Thursday, July 30, 2009


Last night I finally met Father Tony in the flesh. For once I was hardly nervous about meeting a new person, because I've known Tony through online interactions and I've had the sense that we'd get along famously. I think my instincts were correct; I certainly had a lovely time. Tony is one of those amazing people who excite by proximity and potential. Around him I felt carefully attentive, like a miner panning for gold, bending my senses to catch flashes of new insight and perspective. When will casual conversation suddenly lead to a story of the Vatican, or a new angle on politics, or some elusive artistic concept? With Tony, I felt as though every haphazard tangent could lead to a vein of wisdom and humor.

The cherry on top was also meeting David, who immediately impressed with his perfectly balanced fashion sense, and charmed his way right into my heart with stories that ranged back to when he was only four years old. Beauty will save us, indeed!
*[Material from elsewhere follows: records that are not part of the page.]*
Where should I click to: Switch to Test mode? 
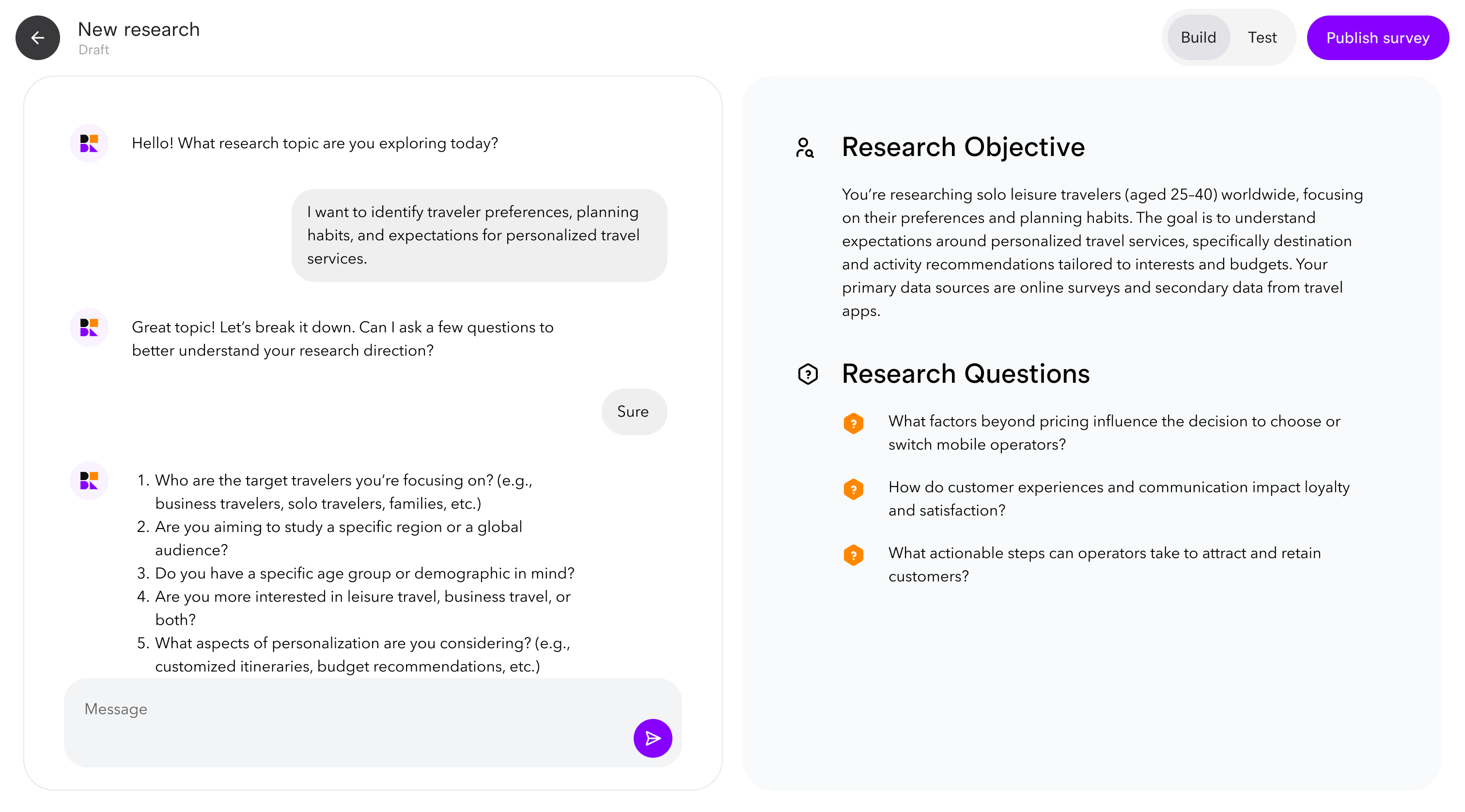pos(1262,37)
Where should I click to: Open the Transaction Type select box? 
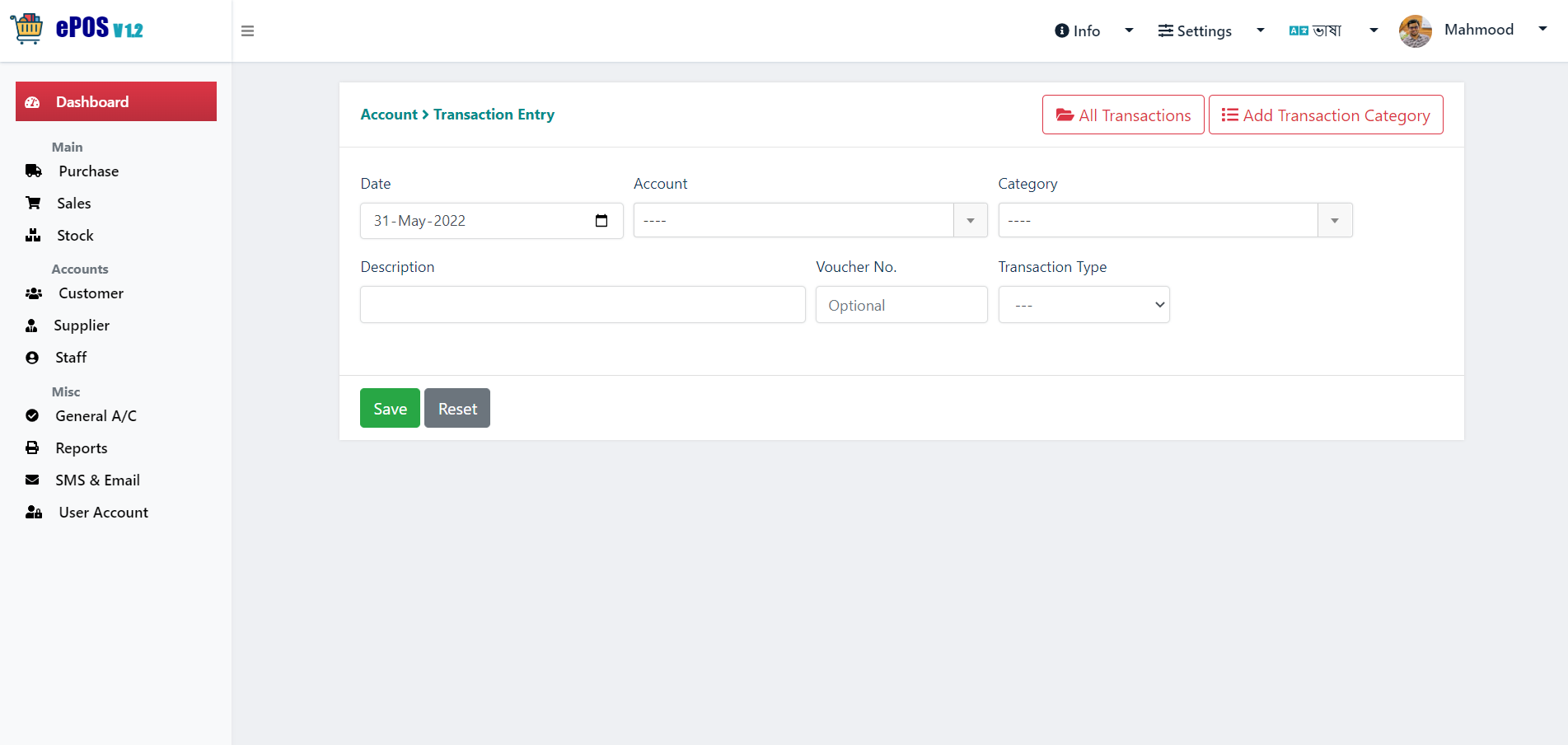point(1084,305)
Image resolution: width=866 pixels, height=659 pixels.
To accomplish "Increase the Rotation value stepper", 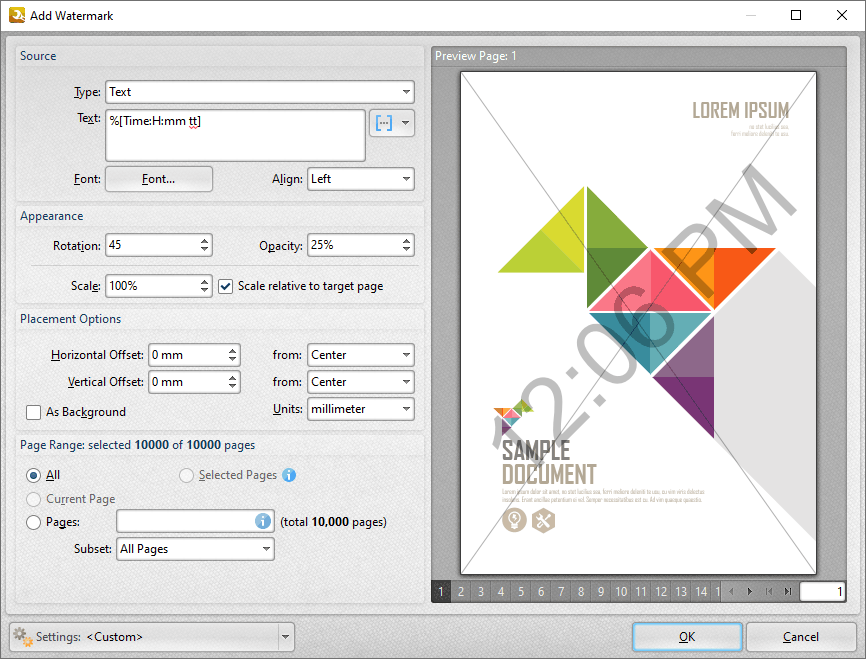I will pos(205,241).
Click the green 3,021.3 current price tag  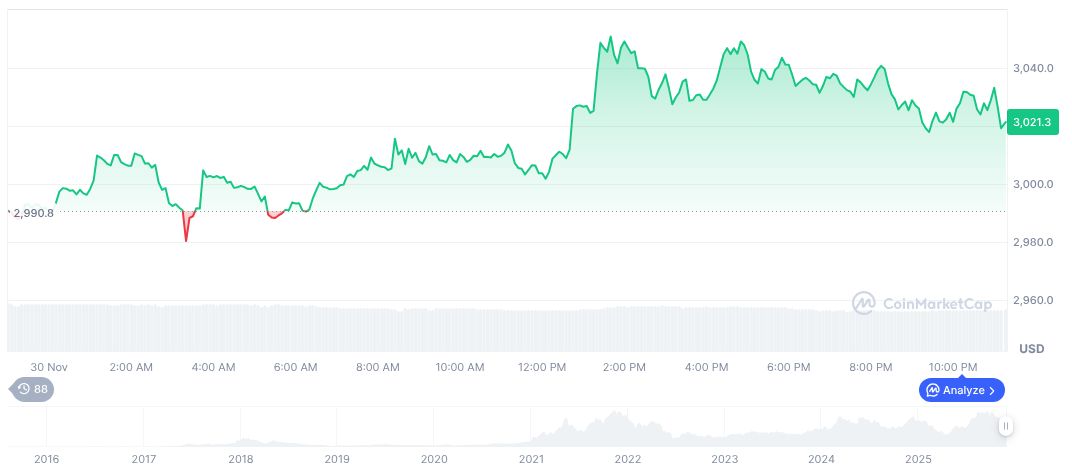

I look forward to reading his blog and getting to know him better.

The impetus for our meeting was Tony's next project, the upcoming Bilerico-NYC blog, salon, and online magazine. I'm in a bit of shock that I have been asked to contribute to this project. The group of writers Tony is assembling is intimidating and humbling. If I stop to think about it closely, I get very nervous and begin to doubt myself. So instead, I've decided to simply be thankful for the opportunity, and forge ahead as fearlessly as I can manage.

Tony currently contributes to The Bilerico Project's national blog, as well as his own blog, linked above. I recommend checking them both out, and of course you should be waiting with baited breath for Bilerico-NYC!

Thursday, July 16, 2009

In which I disagree with a luminary.

A big brouhaha has been going through the leather world and for the first time in a very long time, I feel compelled to comment.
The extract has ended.